Ever been confronted with a problem you're not quite sure how to solve? Crazy way to unwind isn't it?  You look at it and look at it and look at it and turn it around and look at it some more.  Such has been my relationship with hop art.  I've been obsessed with drawing hops.  I"m not quite sure why.  I chuck it up to unexplained obsessions.

QUITE UGLY

Hop cones are not the most attractive botanicals, yet I'm insanely attracted to them.   The hop plant is quite unassuming, the vineyard's ugly duckling.   The hope cones are green.  Yes, green.   Hop farms look like fields of  giant leafy bushes that rise in tall V shapes.   These massive plants are held up with wires and hide the beautiful hillsides that would make up the stunning panoramas one is used to admiring in vineyard landscapes.
International Artist Magazine wrote about a most dreaded artist problem; greens don't sell.  People apparently don't like to look at too much green.   For the past year I have been painting hops, attempting to add color, shape, and variation to a plant that's added so much to my lfie.   While the exercise has wrought some interesting results, the basic problem still loomed before me.   It's difficult to stray from the not "quite ugly" hop painting.

NOTHING NEW UNDER THE SUN

While admiring vintage wine posters an idea flashed before my eyes.  Why not incorporate more character, life, color, and a vintage feel into my hop paintings?   I've loved the elegance, playfulness, and artistic beauty found in vintage art  particularly from 1920's France, art deco and wpa.
Le Hop Mistress, Biere Celebebration is the first, of what I intend to be a study of vintage art.  Part of me wishes I'd come up with some amazing new discovery, a completely new technique.  For now, I am quite content to be a student, and spend some time with my old favorites.  I realize there is really nothing new under the sun.  Many of our bright ideas are a compilation of old ideas blended into one new creation.  

LE HOP MISTRESS
Why Le Hop Mistress you may ask?

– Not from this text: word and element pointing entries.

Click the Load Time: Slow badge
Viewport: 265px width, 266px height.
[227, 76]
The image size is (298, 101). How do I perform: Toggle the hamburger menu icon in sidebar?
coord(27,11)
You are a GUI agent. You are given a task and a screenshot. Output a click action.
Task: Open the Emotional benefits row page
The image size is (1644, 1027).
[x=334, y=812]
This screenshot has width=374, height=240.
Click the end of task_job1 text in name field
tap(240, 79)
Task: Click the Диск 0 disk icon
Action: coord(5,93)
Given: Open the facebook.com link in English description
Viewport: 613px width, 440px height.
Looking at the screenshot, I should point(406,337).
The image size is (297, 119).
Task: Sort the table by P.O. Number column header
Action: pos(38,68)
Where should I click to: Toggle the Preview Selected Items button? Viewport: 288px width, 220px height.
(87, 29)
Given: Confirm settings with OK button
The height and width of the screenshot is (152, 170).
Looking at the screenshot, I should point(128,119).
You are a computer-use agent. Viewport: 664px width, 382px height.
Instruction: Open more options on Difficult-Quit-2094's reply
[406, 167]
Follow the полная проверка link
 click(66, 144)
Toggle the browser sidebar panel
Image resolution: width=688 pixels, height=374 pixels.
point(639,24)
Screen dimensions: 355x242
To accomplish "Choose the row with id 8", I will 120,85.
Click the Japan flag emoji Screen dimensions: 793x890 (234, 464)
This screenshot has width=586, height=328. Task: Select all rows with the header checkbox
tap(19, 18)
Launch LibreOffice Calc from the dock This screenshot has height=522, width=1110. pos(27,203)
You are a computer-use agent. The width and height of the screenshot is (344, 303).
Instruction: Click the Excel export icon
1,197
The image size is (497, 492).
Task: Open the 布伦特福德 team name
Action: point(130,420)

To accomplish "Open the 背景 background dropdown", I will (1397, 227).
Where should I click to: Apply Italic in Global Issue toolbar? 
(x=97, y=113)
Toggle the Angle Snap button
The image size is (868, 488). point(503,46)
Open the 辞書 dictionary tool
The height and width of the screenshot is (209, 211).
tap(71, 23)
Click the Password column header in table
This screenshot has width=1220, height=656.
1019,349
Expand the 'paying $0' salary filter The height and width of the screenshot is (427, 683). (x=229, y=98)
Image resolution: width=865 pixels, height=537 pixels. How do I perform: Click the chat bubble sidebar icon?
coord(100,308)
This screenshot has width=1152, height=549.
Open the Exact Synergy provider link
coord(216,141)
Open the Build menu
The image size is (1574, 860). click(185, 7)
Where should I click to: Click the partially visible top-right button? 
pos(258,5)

Well, anything French is quite romantic, and I love the idea of hero worship; glorifying beer and all the wonders of life with beer in it.   The image is obviously a female and a hop.  I though the title Hop Mistress would be fitting.   Not so long ago, I was honored with the title, Mistress of the Hop, by the Tasting Nitch, a beer blog headed up by American living in France.  So, Cheers to you, Nichole.   Thank you for the lovely write up and your work a champion of beer in wine country.  

Here again I am faced with 2 more cliches; "what a small world this is", and "life comes around full circle".

Le Hop Mistress series is dedicated to all the wonderful women who love beer, and the men who appreciate them.